Research points to potential new treatment for hard-to-treat cancers
Researchers at Huntsman Cancer Institute (HCI) at the University of Utah have found that defects in how cells are squeezed out of overcrowded tissue to die, a process called extrusion, may be a mechanism by which pancreatic cancer begins. From these findings, they may have identified an effective way to reverse the defective extrusion’s effects without destroying normal tissues nearby. The results were published in the latest edition of the journal eLife.
The study focuses on the epithelia, tissues lining the cavities and surfaces of structures throughout the body, including organs such as the pancreas. It is already well-established that most solid tumors arise from this type of tissue.
The team analyzed previous published microarray data and found that a receptor for the lipid sphingosine 1-phosphate (S1P2) that is critical for the extrusion process, is significantly reduced in the most common type of pancreas cancer known as pancreatic ductal adenocarcinoma (PDAC), lung cancer, and some types of colon cancer – all aggressive cancers that resist treatment with chemotherapy.
Focusing on cells from PDAC tumors, the team found that reduced S1P2 levels led to reduced extrusion and cell death rates. About 50% of the cells did not extrude and formed masses, while most of the remaining ones extruded underneath instead of outside the cell layer.
“This kind of altered extrusion may be a common hallmark of invasive tumor types,” said Jody Rosenblatt, PhD, co-author of the study, associate professor in the Department of Oncological Sciences at the University of Utah School of Medicine, and an HCI investigator. “While the mechanisms that drive tumor cell invasion are not yet clear, the results suggest that S1P2-mediated extrusion may play an important role in metastatic cell invasion.”
Normally, signaling through S1P2 triggers epithelial cells to squeeze some cells out to die when overcrowding occurs in order to keep constant healthy numbers. “Usually, cells pop out, away from underlying tissue,” said Rosenblatt. “Looking at zebrafish, we found that when the S1P2 signal is disrupted, cells build up and form masses that resist cell death – even when it is triggered by chemotherapy – or they pop into underlying tissue where they can potentially invade. Also, some cells die without being extruded, creating poor barrier function in the epithelium, which could cause chronic inflammation.”
According to Rosenblatt, decades of previous research has established all these conditions – masses of cells, resistance to cell death, invasive activity, and chronic inflammation – as determining factors of cells becoming tumors and progressing into metastasis.
Normally, extruded cells ultimately die because survival signaling, which depends on a signal called focal adhesion kinase (FAK), is lost. The team tested whether defective extrusion could be bypassed by using inhibitors to FAK. Simply adding FAK inhibitors rescued cell death rates to normal, and surprisingly, eliminated the large cell masses and improved the barrier function.
“Some FAK inhibitors are already being tested in clinical trials for other types of cancers,” said Rosenblatt. “Hopefully, they may also be a better therapy for recalcitrant tumors such as pancreas cancers and some lung cancers.
“Our results so far have focused on the primary tumor or cells invading in culture. Now we need to see if we can target cells that have moved to other sites, or metastasized, with FAK inhibitors, since this is an important feature of pancreatic cancer. That’s the next phase of our study,” said Rosenblatt.

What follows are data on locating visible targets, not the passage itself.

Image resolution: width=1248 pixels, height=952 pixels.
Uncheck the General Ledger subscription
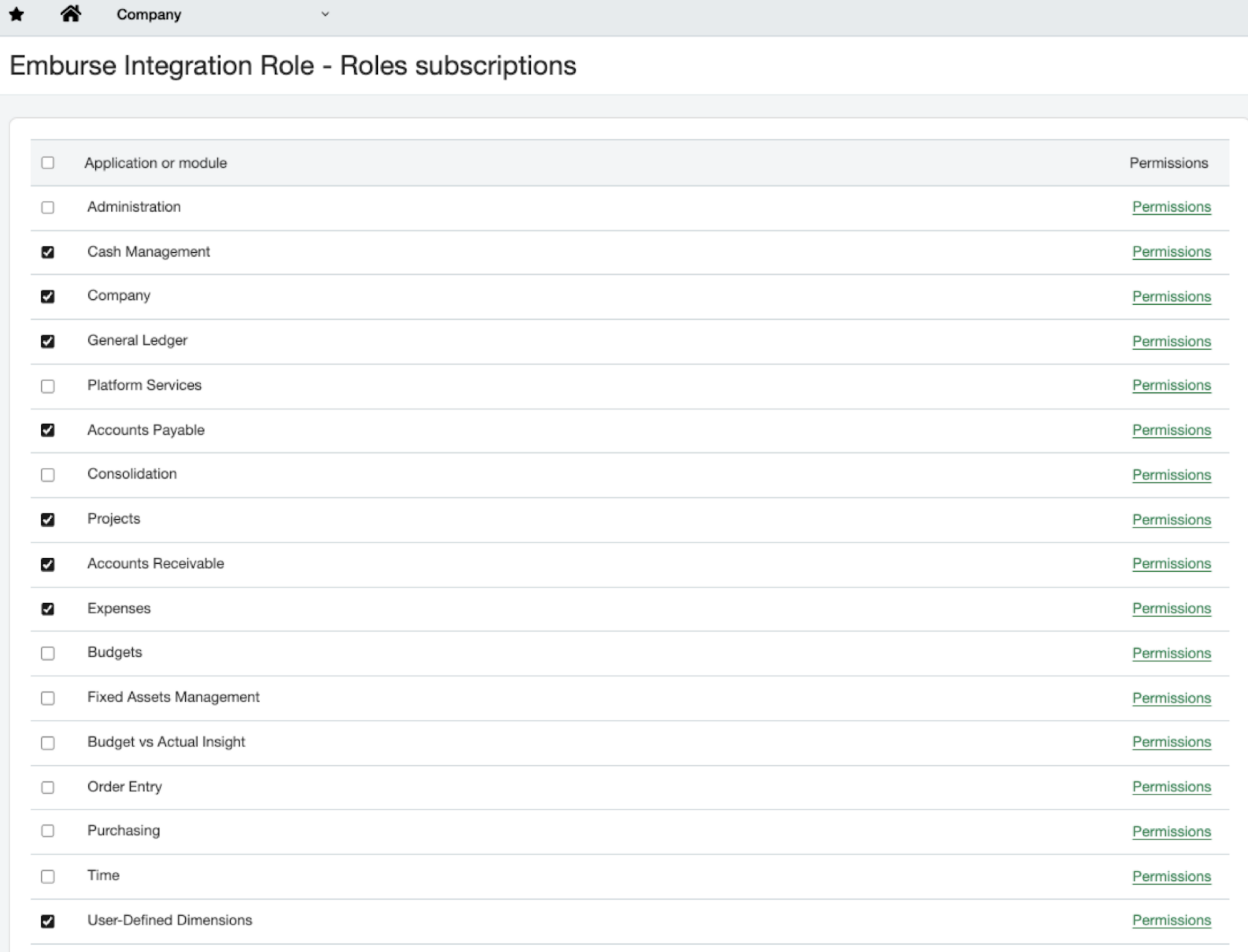[48, 341]
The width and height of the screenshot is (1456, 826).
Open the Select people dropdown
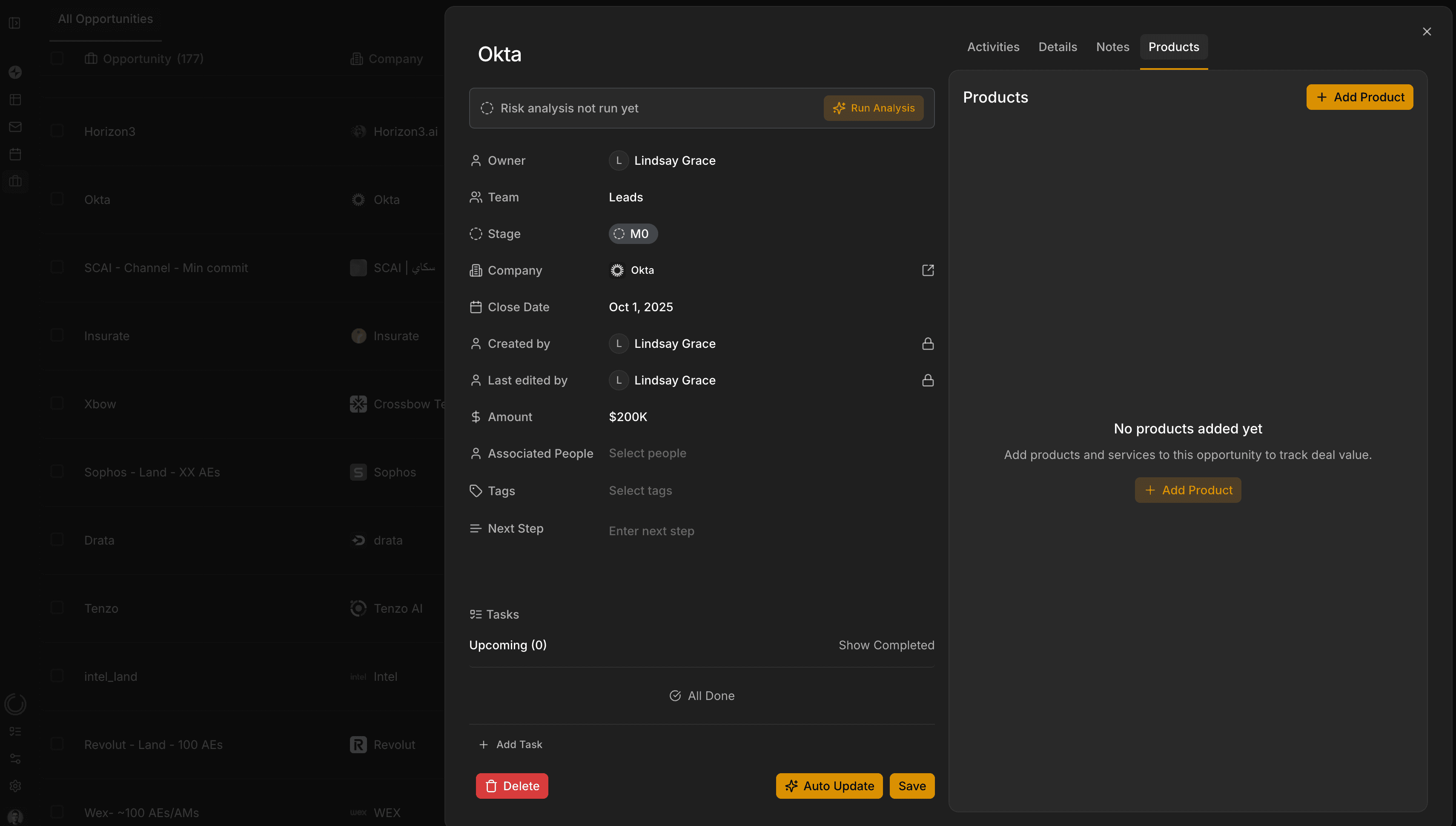(647, 453)
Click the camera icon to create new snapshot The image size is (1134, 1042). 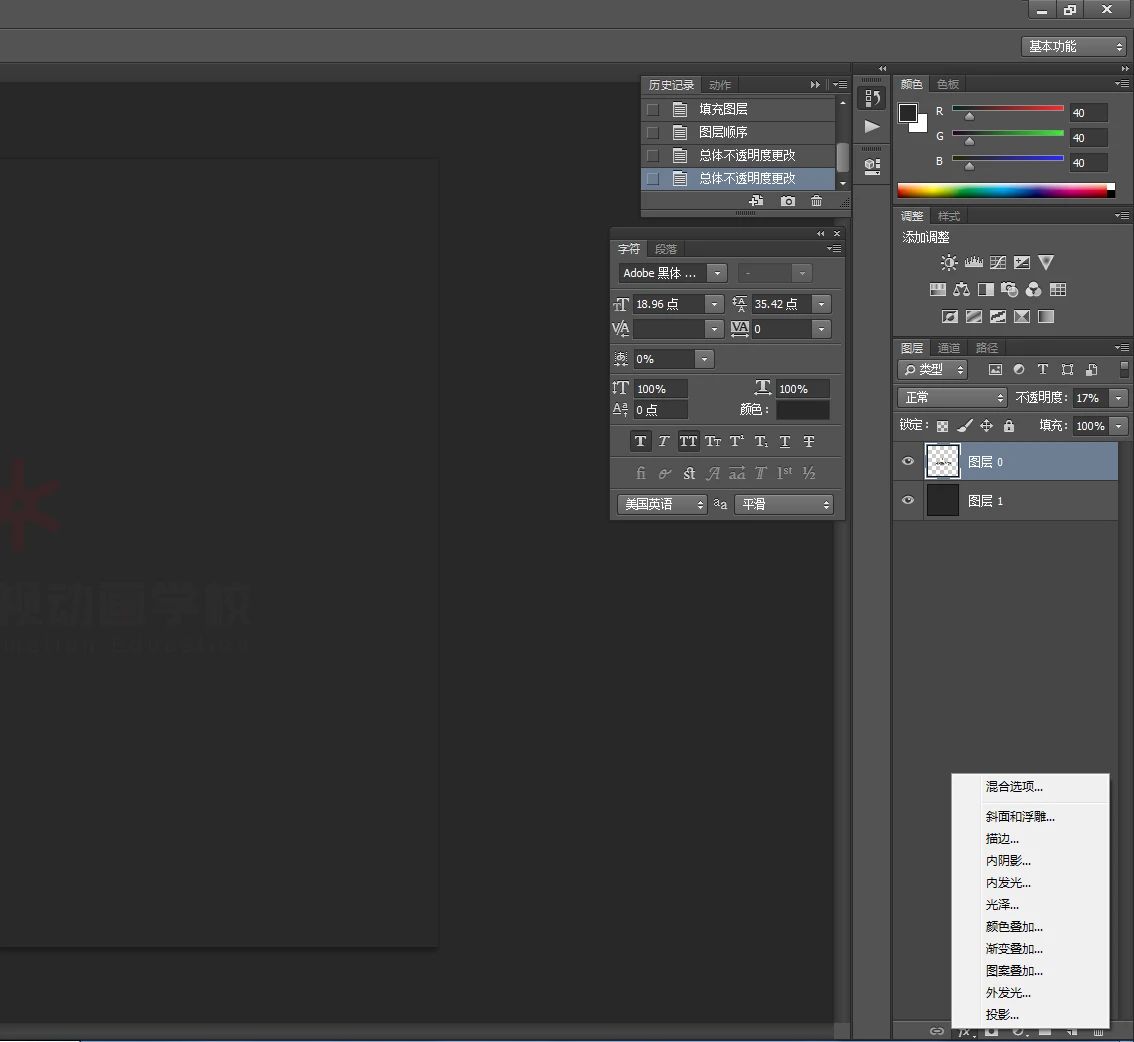click(788, 201)
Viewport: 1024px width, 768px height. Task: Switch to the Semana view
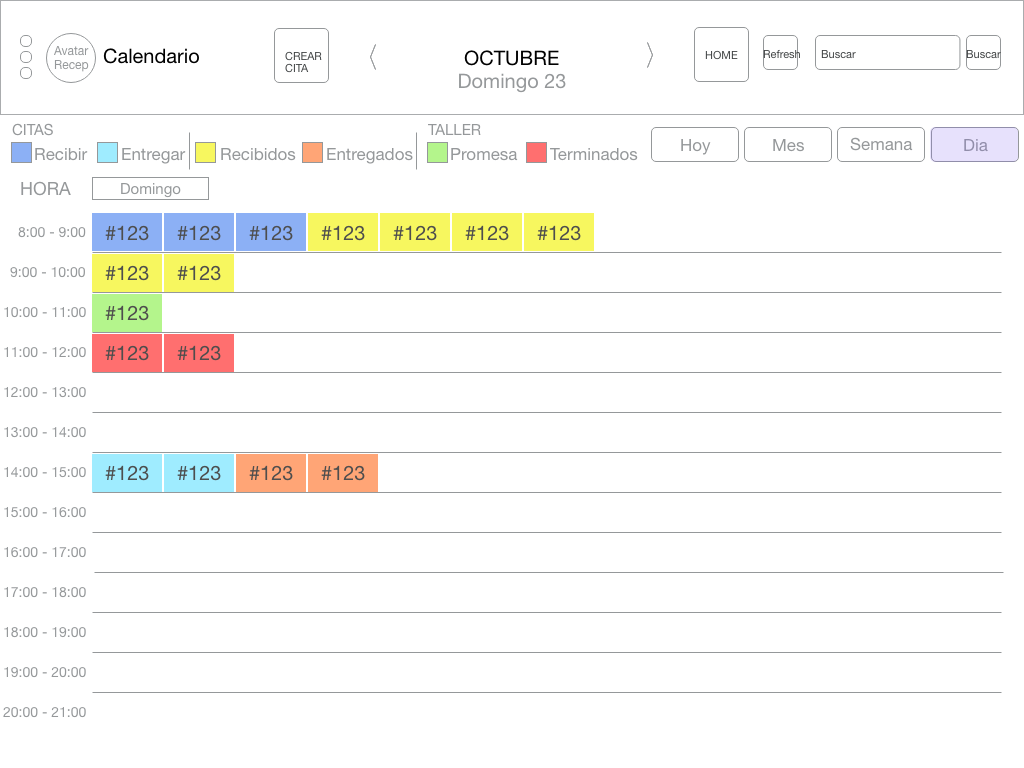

Defective apical extrusion signaling contributes to aggressive tumor hallmarks, DOI: 10.7554/eLife.04069
Yapeng Gu, PhD; Gloria Slattum, PhD; members of HCI’s Rosenblatt lab, are co-authors of this article. Other co-authors include Jill Shea, PhD; Matthew Firpo, PhD; and Sean Mulvihill, MD, and Margaret Alexander from the University of Utah, and Vita Golubovskaya, PhD, of Roswell Park Cancer Institute in Buffalo, New York.
This study was supported by a National Institute of Health Director’s New Innovator Award 1DP2OD002056-01, as well as R01GM102169 and P30CA042014. The University of Utah provided a Funding Incentive Seed Grant and Huntsman Cancer Foundation also provided research support funding.